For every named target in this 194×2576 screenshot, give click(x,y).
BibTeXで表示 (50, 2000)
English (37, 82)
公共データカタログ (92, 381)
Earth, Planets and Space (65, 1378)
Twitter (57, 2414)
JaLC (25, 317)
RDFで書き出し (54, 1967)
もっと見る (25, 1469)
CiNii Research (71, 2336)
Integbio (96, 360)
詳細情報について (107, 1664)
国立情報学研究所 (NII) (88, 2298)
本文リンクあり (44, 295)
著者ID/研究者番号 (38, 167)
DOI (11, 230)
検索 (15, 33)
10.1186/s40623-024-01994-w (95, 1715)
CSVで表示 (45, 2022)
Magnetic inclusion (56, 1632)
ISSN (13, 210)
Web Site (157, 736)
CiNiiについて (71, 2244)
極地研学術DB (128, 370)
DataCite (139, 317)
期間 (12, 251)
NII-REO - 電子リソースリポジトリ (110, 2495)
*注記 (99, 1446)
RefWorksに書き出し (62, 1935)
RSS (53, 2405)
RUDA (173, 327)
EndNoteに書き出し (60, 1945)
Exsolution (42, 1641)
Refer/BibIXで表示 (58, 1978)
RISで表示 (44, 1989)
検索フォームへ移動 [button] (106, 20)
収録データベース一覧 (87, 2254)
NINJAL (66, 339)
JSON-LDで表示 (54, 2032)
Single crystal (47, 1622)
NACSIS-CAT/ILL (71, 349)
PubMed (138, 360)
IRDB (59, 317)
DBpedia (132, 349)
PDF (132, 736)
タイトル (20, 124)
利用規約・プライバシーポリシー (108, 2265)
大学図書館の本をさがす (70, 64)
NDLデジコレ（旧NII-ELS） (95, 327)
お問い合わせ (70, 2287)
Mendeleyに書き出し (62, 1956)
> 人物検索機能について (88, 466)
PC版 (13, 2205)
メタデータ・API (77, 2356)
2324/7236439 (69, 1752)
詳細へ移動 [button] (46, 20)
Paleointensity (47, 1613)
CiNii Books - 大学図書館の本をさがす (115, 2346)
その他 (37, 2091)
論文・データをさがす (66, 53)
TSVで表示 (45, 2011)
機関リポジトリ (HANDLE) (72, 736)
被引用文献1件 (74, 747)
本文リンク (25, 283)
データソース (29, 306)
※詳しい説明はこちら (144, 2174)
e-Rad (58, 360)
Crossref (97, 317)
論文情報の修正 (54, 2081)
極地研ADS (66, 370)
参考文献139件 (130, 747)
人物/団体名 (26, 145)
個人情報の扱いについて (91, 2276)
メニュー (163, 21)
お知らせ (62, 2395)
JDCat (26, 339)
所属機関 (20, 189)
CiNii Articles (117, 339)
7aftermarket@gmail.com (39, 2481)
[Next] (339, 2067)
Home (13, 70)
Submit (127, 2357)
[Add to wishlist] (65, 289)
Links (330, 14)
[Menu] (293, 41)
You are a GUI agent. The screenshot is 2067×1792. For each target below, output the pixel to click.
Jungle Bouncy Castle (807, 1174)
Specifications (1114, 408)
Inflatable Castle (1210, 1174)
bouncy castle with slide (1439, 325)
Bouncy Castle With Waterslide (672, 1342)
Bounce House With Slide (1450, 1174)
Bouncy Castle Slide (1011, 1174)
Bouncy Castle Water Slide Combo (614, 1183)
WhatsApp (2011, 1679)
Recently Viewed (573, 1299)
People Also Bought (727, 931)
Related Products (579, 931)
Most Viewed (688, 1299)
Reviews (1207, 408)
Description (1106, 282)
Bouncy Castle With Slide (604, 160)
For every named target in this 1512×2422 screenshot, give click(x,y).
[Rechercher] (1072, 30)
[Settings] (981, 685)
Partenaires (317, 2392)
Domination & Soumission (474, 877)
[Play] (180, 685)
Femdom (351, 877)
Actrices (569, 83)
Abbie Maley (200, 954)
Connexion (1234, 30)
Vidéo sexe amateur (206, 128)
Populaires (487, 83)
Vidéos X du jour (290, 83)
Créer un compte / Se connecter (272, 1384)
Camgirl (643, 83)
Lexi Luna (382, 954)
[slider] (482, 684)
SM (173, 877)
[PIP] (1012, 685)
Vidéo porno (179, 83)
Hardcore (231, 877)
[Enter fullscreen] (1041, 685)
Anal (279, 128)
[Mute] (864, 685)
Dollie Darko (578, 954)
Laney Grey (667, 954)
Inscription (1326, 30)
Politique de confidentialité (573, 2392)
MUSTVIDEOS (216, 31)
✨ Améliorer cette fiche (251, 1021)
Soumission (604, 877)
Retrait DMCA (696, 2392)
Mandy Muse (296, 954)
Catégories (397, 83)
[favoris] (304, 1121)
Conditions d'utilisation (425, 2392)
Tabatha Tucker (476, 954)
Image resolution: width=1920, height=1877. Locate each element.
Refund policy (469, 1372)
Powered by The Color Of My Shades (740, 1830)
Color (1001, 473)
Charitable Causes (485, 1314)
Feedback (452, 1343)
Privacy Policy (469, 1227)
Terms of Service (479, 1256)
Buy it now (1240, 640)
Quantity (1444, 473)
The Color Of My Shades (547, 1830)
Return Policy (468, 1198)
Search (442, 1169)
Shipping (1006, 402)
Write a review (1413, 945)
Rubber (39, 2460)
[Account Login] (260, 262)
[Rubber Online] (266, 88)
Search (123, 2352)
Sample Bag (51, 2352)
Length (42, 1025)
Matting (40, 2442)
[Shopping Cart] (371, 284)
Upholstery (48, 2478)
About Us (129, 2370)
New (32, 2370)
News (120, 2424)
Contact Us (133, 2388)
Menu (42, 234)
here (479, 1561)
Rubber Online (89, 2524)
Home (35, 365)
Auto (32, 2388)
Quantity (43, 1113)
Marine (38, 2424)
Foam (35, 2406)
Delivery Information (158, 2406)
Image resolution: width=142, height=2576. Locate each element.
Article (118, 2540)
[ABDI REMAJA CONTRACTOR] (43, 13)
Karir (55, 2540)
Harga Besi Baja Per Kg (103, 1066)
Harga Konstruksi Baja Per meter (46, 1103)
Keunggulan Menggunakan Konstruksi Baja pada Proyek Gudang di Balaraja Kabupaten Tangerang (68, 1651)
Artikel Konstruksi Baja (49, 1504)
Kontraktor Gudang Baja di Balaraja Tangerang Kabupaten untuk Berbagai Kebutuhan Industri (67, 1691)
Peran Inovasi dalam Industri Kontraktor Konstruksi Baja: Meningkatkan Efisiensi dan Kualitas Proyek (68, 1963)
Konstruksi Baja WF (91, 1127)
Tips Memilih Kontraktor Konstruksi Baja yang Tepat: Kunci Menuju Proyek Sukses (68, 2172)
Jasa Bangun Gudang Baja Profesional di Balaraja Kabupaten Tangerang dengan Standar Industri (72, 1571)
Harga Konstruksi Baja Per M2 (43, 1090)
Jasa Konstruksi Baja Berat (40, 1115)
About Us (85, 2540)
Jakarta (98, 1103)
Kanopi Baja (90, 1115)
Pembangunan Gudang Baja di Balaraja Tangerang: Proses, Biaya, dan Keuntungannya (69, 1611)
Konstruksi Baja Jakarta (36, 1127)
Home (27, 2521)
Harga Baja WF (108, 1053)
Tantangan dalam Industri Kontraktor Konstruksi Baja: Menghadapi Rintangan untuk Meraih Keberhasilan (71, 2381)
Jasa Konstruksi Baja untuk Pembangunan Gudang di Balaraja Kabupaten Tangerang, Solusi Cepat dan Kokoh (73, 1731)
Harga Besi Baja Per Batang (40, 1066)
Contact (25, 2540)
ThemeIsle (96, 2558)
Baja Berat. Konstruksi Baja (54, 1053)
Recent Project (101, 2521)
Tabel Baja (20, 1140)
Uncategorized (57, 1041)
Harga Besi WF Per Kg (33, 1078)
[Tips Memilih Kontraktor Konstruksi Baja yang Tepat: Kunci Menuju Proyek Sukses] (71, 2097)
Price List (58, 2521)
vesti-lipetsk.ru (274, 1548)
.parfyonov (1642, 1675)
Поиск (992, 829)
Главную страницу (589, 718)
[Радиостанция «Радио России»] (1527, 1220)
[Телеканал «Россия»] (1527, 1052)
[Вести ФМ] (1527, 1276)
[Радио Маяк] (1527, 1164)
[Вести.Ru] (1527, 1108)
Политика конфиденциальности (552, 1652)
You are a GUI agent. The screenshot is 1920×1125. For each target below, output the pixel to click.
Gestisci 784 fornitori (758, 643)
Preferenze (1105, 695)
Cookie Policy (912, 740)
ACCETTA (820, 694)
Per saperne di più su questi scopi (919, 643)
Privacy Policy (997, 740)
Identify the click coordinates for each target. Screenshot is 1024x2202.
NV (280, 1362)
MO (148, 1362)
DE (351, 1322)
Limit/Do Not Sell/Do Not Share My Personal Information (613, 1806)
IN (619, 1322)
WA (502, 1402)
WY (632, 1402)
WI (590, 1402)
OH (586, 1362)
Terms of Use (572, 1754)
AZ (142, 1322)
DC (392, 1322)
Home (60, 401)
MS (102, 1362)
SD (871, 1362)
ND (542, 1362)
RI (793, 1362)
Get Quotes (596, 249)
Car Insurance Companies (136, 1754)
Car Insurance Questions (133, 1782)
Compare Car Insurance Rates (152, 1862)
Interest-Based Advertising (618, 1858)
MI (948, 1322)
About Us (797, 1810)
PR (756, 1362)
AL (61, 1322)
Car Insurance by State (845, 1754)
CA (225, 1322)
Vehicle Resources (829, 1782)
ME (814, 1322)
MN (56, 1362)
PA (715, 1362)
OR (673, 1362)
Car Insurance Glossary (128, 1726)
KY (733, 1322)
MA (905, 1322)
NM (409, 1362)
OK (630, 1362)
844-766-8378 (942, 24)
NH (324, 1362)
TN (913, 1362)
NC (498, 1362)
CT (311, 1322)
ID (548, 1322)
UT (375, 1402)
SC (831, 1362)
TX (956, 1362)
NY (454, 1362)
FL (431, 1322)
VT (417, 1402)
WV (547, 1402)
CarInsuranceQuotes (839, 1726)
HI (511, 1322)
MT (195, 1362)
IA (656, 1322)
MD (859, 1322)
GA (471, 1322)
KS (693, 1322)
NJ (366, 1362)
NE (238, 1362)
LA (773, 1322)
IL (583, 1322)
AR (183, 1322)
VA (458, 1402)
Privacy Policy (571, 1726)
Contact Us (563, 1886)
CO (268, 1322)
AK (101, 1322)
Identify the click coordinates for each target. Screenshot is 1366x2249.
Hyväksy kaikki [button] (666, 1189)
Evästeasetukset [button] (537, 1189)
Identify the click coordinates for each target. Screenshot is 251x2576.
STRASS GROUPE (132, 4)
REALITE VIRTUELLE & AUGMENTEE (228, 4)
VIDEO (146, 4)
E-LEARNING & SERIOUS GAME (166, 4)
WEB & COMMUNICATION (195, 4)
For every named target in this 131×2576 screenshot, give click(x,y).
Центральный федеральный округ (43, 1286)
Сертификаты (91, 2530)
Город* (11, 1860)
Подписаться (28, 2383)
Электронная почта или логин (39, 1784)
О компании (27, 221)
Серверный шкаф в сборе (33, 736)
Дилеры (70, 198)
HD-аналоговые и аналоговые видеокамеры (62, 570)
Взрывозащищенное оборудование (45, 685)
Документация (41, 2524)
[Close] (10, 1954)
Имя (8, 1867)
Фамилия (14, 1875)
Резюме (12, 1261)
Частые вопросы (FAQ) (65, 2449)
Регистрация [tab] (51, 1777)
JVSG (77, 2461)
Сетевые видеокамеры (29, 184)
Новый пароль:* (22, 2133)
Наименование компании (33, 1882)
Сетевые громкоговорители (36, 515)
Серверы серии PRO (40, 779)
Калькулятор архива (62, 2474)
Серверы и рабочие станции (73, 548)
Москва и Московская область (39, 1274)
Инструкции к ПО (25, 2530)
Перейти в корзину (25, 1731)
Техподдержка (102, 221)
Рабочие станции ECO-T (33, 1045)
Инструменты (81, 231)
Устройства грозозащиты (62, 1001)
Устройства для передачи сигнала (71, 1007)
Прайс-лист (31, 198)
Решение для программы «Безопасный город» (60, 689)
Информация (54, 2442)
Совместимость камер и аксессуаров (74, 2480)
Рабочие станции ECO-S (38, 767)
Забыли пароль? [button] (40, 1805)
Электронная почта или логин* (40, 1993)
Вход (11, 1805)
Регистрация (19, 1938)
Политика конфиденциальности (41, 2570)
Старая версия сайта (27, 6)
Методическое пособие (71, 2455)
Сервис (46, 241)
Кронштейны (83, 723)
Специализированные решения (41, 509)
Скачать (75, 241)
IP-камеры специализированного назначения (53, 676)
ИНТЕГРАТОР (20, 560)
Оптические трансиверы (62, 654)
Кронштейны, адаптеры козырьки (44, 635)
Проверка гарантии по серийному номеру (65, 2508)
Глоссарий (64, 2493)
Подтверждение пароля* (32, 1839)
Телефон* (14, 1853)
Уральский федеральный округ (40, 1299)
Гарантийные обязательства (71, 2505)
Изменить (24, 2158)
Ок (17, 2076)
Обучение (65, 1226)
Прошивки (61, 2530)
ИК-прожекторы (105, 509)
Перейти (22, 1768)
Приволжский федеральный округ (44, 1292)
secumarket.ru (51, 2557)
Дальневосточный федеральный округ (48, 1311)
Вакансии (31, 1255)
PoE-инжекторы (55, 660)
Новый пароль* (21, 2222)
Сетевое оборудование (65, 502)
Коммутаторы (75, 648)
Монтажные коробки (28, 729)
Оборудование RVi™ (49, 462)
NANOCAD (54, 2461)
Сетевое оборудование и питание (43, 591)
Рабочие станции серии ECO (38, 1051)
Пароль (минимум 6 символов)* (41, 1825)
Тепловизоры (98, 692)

*-*-*

Directions:
Output the lines above between the one holding "Рабочие станции ECO-T (33, 1045)" and the one holding "Вход (11, 1805)", inclusive, with nothing before or after them.

Answer to this problem:
Рабочие станции ECO-T (33, 1045)
Инструменты (81, 231)
Устройства грозозащиты (62, 1001)
Устройства для передачи сигнала (71, 1007)
Прайс-лист (31, 198)
Решение для программы «Безопасный город» (60, 689)
Информация (54, 2442)
Совместимость камер и аксессуаров (74, 2480)
Рабочие станции ECO-S (38, 767)
Забыли пароль? [button] (40, 1805)
Электронная почта или логин* (40, 1993)
Вход (11, 1805)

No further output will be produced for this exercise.